The divinity of Jesus lies at the very heart of Christianity, and the origin of this doctrine goes back to what Jesus affirmed about himself. While Jesus rarely made explicit claims to be the Son of God, or Lord, or used such christological titles found in the Gospels, Jesus made implicit claims about himself that amount to strongly implying virtually the same thing. Jesus used the Aramaic word abba (“father”) to address God in prayer (Mark 14:36), imparted forgiveness to sinners (Mark 2:5), displayed an independent authority toward the law of Moses (Mark 2:27; 7:15; 10:2–12), and professed to be the Danielic “Son of Man” whom God would enthrone, glorify, and make kingly ruler over Israel and the nations (Mark 14:63). These and many other examples recorded in the Synoptic Gospels reveal Jesus’ sense of intimacy with the Father and his claim to being the unique Son of God.

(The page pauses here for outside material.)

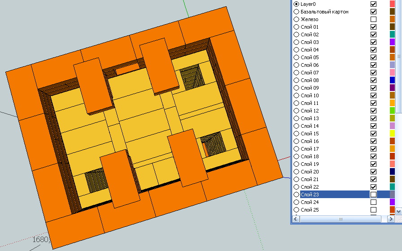The image size is (402, 251).
Task: Turn on visibility for Слой 24
Action: 373,202
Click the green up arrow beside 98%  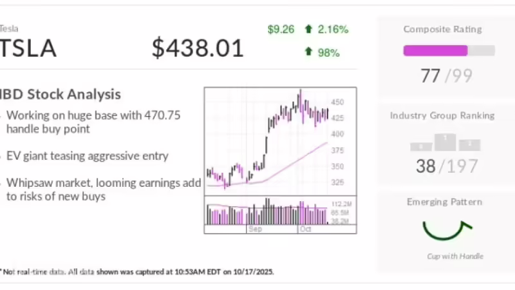point(308,52)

Spurred by Jesus’ resurrection as a decisive and undeniable validation of Jesus’ claims regarding his ministry and unique identity (Rom 1:4), the belief that “in Christ God was reconciling the world to himself” (2 Cor 5:19) and that “in him the whole fullness of deity dwells bodily” (Col 2:9) arose quite early after Jesus’ death. Already in the pre‐Pauline fragments of hymns and confessions, the earliest Jewish Christians exalted Jesus as “Lord,” a term that signified divinity due to its association with the Hebrew names of God, Adonai and YHWH, through the Septuagint.
Applying characteristics of preexistent Wisdom, the apostle Paul greatly advanced the church’s understanding of Christ’s divine preexistence, mediatorship in creation, and the sending and giving of the Son of God into the world (Phil 2:6–11; Col 1:15–20). It is in the Gospel of John, however, where the most developed affirmations of Christ’s divinity are found in Scripture, including explicit references to Jesus as God (John 1:1; 20:28).

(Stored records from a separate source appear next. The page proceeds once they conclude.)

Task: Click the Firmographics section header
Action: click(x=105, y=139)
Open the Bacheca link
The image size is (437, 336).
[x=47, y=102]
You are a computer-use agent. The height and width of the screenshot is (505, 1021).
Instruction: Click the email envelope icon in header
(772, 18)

Historically, the two significant heresies that denied the divinity of Jesus were Ebionism and Arianism.
As an early heresy that derived from the Christian Jewish sect embodying strong monotheism, Ebionism viewed Jesus as spirit-filled but still a mere human being who was justified, adopted, and elevated by God to divine messianic sonship through scrupulous obedience to the law.
Arianism, a more ontologically sophisticated heresy, viewed Jesus as the semidivine Logos who did not share the same nature as the one true God but was preeminent among created beings.
Rejecting both of these views, the First Ecumenical Council held in Nicaea (AD 325) affirmed that the Son of God incarnate, Jesus, is “very God of very God, begotten not made, of one substance [Greek: homoousion] with the Father.” The Nicene Creed became the orthodox statement of the church regarding the full divinity of Jesus Christ.